• Metin Alıntısı:
= = = = =

Milliyetçi Hareket Partisi (MHP) lideri Devlet Bahçeli twitter üzerinden TBMM’de yaşanan kavgayı değerlendirdi. Bahçeli, "Sözde güvenlikle ilgili yasal düzenleme yapma amacında olanların, Gazi Meclis’in ruh ve saygınlığına suikast düzenlemeleri delilli şiddetseverliktir.” dedi.

Bahçelinin paylaşmış olduğu mesajlarda şu ifadeler yer aldı, "Sonda sormam gereken bir soruyu başa alarak cevabını size bırakıyorum: Bize ne oldu? Nereye gitti hoşgörü? Nerede kaldı kardeşlik duyguları? Entrikalarla, senaryolarla, oyunlarla, sefil ve ikiyüzlü politikalarla yalnızca nefsinin selametini arayan bozgunculara sabır ve tahammül nereye kadar? Çıkar ve şahsi ikbal hırsı uğruna devasa bir milletin önüne duranları, koskoca bir devletin ufkuna perde çekenleri görmeyelim, duymayalım mı? İstikbalimizi karartanları, itibarımızı kefenleyenleri, istikbalimizi istismar testeresiyle kesenleri uzaktan uzağa seyredelim mi? Değerlerimiz çürüyor, huzurumuz baltalanıyor, şiddet fırtınası, dehşet sisi görüş mesafemizi neredeyse sıfıra indiriyor: Hala bekleyelim mi? Gönülleri kilitlenmiş, kalpleri mühürlenmiş, vicdanları hurdalığa dönmüş her neviden kişi ve emeller hayatımızı zehir ediyor: Hala susalım mı? Okulda şiddet, hastanede şiddet, yolda şiddet, şehirde şiddet, köyde şiddet, sokakta şiddet, evde şiddet, Meclis’te şiddet: Hala duralım mı? Allah’ım, bir zamanlar beşeriyetin gıpta ve hayranlıkla baktığı bu aziz millet, bugünkü karanlığa layık mıdır? Zulmetin sonu ne zaman gelecektir? İrademizin ipini, geleceğimizin kontrolünü meçhul ve mendebur niyetlerin elinden çekip almak için bize tanınan zaman hızla daralıyor.

“TBMM’DE SAHNEYE ÇIKAN ÇİRKİNLİKLERİ İSE HİÇBİR VİCDAN SAHİBİ ONAYLAMAYACAK”

“Şiddet ağır bir taş gibi ayaklarımıza bağlandı, felç gibi bedenimizi sardı, nitekim hepimizi korkunç bir girdaba doğru çekiyor. Toplum şiddetle kaynarken, bu kez de TBMM’de sahneye çıkan çirkinlikleri ise hiçbir vicdan sahibi onaylamayacak ve haklı bulmayacaktır. Sözde güvenlikle ilgili yasal düzenleme yapma amacında olanların, Gazi Meclis’in ruh ve saygınlığına suikast düzenlemeleri delilli şiddetseverliktir. İlkellik hiç bu kadar revaçta olmamış, hiç bu kadar sözünü geçirememişti. Cürüm ve cinayet hiç bu kadar egemenlik kurmamış, öne geçmemişti."

= = = = =

• Veri Listesi:
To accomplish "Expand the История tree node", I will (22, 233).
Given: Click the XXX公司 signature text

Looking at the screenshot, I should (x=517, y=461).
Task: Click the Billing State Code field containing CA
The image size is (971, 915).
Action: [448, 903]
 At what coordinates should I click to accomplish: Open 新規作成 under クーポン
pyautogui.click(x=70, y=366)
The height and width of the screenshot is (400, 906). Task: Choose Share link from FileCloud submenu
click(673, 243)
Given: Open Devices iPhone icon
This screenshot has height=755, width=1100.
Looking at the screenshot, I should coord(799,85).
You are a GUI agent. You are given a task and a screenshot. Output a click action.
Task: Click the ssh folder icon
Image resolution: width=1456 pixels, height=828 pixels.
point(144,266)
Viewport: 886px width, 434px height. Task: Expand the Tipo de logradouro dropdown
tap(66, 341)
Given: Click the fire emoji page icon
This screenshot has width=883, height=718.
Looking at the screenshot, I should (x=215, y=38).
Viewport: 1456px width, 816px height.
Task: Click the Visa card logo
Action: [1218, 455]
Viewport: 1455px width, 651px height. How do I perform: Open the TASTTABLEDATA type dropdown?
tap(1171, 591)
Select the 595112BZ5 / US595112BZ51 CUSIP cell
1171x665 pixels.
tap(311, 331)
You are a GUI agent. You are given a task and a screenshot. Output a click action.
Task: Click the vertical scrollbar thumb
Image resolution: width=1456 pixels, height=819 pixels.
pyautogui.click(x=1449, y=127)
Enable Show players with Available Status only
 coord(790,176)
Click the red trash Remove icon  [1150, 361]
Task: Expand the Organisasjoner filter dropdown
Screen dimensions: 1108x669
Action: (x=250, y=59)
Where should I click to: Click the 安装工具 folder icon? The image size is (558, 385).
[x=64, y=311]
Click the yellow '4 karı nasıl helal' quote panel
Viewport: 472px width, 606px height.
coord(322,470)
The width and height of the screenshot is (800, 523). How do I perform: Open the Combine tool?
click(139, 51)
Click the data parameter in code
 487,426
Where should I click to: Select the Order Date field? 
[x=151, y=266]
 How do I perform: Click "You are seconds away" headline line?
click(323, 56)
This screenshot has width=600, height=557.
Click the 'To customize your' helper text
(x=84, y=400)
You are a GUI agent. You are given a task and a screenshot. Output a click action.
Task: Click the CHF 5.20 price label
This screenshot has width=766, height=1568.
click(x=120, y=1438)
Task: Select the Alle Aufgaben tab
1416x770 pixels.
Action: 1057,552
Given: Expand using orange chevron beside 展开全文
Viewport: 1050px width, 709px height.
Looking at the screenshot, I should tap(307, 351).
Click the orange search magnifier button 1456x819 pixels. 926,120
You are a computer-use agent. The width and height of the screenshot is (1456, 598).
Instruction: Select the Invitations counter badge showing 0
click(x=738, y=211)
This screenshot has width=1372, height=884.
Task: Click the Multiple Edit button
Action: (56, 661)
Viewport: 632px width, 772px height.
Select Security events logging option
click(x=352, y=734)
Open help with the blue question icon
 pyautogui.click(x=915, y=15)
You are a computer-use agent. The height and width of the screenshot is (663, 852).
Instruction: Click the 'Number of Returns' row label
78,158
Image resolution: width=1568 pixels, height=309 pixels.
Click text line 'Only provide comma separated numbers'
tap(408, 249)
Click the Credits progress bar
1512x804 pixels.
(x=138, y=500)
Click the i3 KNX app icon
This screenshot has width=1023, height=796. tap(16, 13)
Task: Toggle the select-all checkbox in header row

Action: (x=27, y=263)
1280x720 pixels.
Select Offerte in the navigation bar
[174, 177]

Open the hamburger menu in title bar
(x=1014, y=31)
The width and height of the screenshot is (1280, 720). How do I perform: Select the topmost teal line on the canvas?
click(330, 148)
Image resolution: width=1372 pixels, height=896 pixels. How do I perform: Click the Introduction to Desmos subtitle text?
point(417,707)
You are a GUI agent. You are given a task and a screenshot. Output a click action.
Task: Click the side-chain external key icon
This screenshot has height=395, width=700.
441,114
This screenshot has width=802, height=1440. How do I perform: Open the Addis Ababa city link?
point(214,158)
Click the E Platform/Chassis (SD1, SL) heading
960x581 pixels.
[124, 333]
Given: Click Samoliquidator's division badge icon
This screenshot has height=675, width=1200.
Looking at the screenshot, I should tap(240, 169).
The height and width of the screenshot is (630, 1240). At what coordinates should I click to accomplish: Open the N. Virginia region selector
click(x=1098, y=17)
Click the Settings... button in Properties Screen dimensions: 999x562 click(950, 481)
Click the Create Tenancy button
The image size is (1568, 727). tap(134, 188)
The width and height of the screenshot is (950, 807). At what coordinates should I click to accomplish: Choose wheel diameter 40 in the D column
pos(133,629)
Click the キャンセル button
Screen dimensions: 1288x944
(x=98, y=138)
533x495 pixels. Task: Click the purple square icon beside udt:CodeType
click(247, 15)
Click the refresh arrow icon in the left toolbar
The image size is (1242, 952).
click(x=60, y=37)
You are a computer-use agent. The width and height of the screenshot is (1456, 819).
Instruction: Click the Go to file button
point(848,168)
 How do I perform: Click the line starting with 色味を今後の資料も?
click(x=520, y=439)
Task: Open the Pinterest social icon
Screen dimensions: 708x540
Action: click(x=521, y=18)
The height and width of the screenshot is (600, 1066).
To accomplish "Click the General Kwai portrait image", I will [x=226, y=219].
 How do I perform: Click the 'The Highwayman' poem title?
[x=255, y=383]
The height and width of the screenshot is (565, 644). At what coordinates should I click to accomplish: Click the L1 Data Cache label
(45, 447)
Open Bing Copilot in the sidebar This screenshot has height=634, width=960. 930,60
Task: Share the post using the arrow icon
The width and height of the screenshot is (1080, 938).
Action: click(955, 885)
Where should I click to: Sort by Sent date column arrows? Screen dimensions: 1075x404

= = = = =

• Verilen Görev 1: Bahçeli'nin TBMM'deki kavgaya dair açıklamasını aktaran metne göre Bahçeli bu kavgayı hangi platform üzerinden değerlendirdi?
• Verilen Görev 2: Girdilerin başından başlayıp "Action: [1218, 455]" ifadesini içeren satırla biten kısmı, iki uç da dahil olmak üzere, hiçbir değişiklik yapmadan geri ver.

• Doğru Yanıt 1: Twitter üzerinden değerlendirdi.

• Doğru Yanıt 2:
To accomplish "Expand the История tree node", I will (22, 233).
Given: Click the XXX公司 signature text

Looking at the screenshot, I should (x=517, y=461).
Task: Click the Billing State Code field containing CA
The image size is (971, 915).
Action: [448, 903]
 At what coordinates should I click to accomplish: Open 新規作成 under クーポン
pyautogui.click(x=70, y=366)
The height and width of the screenshot is (400, 906). Task: Choose Share link from FileCloud submenu
click(673, 243)
Given: Open Devices iPhone icon
This screenshot has height=755, width=1100.
Looking at the screenshot, I should coord(799,85).
You are a GUI agent. You are given a task and a screenshot. Output a click action.
Task: Click the ssh folder icon
Image resolution: width=1456 pixels, height=828 pixels.
point(144,266)
Viewport: 886px width, 434px height. Task: Expand the Tipo de logradouro dropdown
tap(66, 341)
Given: Click the fire emoji page icon
This screenshot has width=883, height=718.
Looking at the screenshot, I should (x=215, y=38).
Viewport: 1456px width, 816px height.
Task: Click the Visa card logo
Action: [1218, 455]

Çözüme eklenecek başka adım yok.